Ten years ago I made a big mistake.
This wasn’t a simply “uh oh” kind of mistake. I’m talking about the legendary kind. The kind of mistake that can alter your life and define who you are. The kind of mistake that I would eventually regret.
Ten years ago today, I married my ex-wife.
Six days after graduating from West Virginia University and only a few days before I would make the jump from sports to news writing, I married someone whom I thought I was in love with, but deep in my heart I knew it could never work.
We were two different people who were the extreme opposite of the other. I am outgoing and gregarious by nature. She was silent and didn’t really enjoy being around others. I wanted to go out and explore the country and world. She wanted to stay home. I knew there was something bigger than me in life. She had no interest.
Of course, relationships are going to have differences. No two people are going to be the same. Each person brings their own personality into a relationship or a marriage. What we lacked were two key ingredients in making a marriage work. We were not in it together and we did not communicate well.
When those two ingredients are missing a marriage is in trouble, and ours was in trouble from the start. We had different dreams and visions for our lives. Even more, we were horrible at communicating with one another. We were two different people who never became one family.

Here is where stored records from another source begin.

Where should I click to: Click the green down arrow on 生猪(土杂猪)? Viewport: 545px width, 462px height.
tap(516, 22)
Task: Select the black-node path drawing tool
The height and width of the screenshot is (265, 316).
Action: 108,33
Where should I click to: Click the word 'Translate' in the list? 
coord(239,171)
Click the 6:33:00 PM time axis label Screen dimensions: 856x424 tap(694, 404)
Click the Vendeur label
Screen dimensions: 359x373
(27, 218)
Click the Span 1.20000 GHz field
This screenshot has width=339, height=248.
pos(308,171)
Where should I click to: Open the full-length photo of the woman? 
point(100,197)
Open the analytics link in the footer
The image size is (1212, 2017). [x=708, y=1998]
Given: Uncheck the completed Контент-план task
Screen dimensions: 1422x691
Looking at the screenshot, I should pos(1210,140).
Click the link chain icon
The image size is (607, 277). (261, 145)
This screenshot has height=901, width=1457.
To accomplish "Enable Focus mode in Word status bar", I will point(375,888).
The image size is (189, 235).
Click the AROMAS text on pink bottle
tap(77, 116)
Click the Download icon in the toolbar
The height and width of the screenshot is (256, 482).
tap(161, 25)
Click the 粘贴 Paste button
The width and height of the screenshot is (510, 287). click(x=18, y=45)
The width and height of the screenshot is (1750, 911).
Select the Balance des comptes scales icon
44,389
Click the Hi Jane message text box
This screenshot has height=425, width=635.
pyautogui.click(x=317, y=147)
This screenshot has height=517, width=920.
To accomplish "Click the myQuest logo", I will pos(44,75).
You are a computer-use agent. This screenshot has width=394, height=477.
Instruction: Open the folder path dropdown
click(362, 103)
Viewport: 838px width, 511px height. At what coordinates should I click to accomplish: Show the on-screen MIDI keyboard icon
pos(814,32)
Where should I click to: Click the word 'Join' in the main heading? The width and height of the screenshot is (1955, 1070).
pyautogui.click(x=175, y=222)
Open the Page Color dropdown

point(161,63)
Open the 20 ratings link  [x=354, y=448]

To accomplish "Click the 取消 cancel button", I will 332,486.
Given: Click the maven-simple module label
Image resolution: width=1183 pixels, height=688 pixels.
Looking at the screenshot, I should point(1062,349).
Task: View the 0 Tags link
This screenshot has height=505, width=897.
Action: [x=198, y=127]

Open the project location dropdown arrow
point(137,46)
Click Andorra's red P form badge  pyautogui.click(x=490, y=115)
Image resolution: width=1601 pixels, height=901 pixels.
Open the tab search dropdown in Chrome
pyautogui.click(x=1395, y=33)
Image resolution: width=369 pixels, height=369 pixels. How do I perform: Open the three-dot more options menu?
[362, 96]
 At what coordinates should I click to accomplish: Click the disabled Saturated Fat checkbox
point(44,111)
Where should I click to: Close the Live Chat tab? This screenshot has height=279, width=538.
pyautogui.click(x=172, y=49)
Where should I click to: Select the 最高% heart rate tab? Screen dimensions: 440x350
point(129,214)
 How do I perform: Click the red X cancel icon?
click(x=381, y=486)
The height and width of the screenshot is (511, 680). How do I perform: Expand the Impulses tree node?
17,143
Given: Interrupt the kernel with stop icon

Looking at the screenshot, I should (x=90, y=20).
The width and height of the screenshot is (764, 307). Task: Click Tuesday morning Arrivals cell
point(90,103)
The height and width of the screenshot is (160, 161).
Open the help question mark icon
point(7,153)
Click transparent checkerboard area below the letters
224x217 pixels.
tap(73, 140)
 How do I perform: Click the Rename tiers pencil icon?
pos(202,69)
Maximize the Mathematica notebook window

On that day 10 years ago, I had a suspicion this marriage would never work, yet I went through with it. The reason was that I I did not want to disappoint anyone. I did not want to disappoint this woman whom I had spent three years with and had known since junior high, and I did not want to disappoint her family. I certainly did not want to disappoint my family, many of whom I believed, at the time, wanted us to get married. (I learned years later that this was not the case). Most importantly, I did not want to disappoint myself. I felt that if I broke off the engagement and marriage I would be a failure to those whom I cared about, and it was something I could not handle at that time.
The marriage lasted less than two years. We both had our faults that led to the marriage’s end. It was not one person’s failure. We both failed. We both had a part in living into what was my biggest mistake.
Yet, I learned something from that mistake. It is what taught me grace. Because of that mistake, I learned redemption and seen how God has redeemed those years for something greater.
Back then I was not the person I am today. I was self-focused. I went to work believing I was “the next big thing” only to realize I wasn’t close to being “on deck.” I was angry and I was bitter. But, I never would have realized it had the event of 10 years ago never happened. When the marriage crumbled, I hit rock bottom personally, spiritually, financially, and emotionally.
In the experiences that took place I saw God’s hand and grace. It was the first time I really had felt God at work in my life. Sure, I had grown up in the church, but I never really felt that God really loved me. The years that followed the divorce, I learned what grace and forgiveness truly looked like. I learned what true friendship looked like. I learned what God’s love really and truly felt like.
It changed me and made me the person who I am today.
I could go into more detail about the experiences I’ve had in the last 10 years and how it led me to the church, to realize my calling, and to meet Abbi, who is my most wonderful and supportive wife, but I would be going on and on. I want to make a concluding remark.
We all have made mistakes in our lives. Some of these mistakes are small and some are big ones that still impact us. None of us have walked life on the ideal path. However, our mistakes can be opportunities to experience grace in our lives. They do not have to be “ending” moments that define our futures, but can be opportunities to experience God’s redemption and grace whether it is for the first time or the 100th time.
All it takes is our willingness to see that God truly loves us, that He has never walked away from us, and that he desires redemption for all of His children.
Our mistakes, then, our not end moments, but can be opportunities to truly experience God’s grace and redemption.
What would it look like for you to experience that today?
3 thoughts on “Mistakes are an Opportunity for Grace”
That’s a great way 2 look @ it. We all made mistakes in our past that makes us much more wiser today but only if able 2 discern the difference. Reading your post allows others 2 know they’re not alone in this plight for righteousness & positive growth. Continue 2 share & God bless.
Peace!…with 2 fingers;)
What a great testimony! It’s great to see how grace and redemption can come out of bad situations and even bad decisions.
Thanks, Teddy! Abbi and I have talked about this quite a bit, especially what would have happened had I decided not to get married to my ex wife. Things would’ve been different.
For instance, depending on when I made that decision (let’s say February 2002, because that was an opportunity missed) I likely would’ve kept my job as a sports writer/acting sports editor for another year. I don’t buy the house that we did, which meant that I never would’ve had a bankruptcy. I would have still left West Virginia in 2002, but it is doubtful that I would’ve made it to North Carolina, which is where I found God again.
As it turns out, the decisions all led to where I am today. The marriage led me to Shelby, N.C., which allowed me to meet the person who helped me get the job in Chapel Hill. That job put me near the UM church that helped me to see God’s grace and where God was calling me.
Redemption is a great feeling! I wish more would experience it.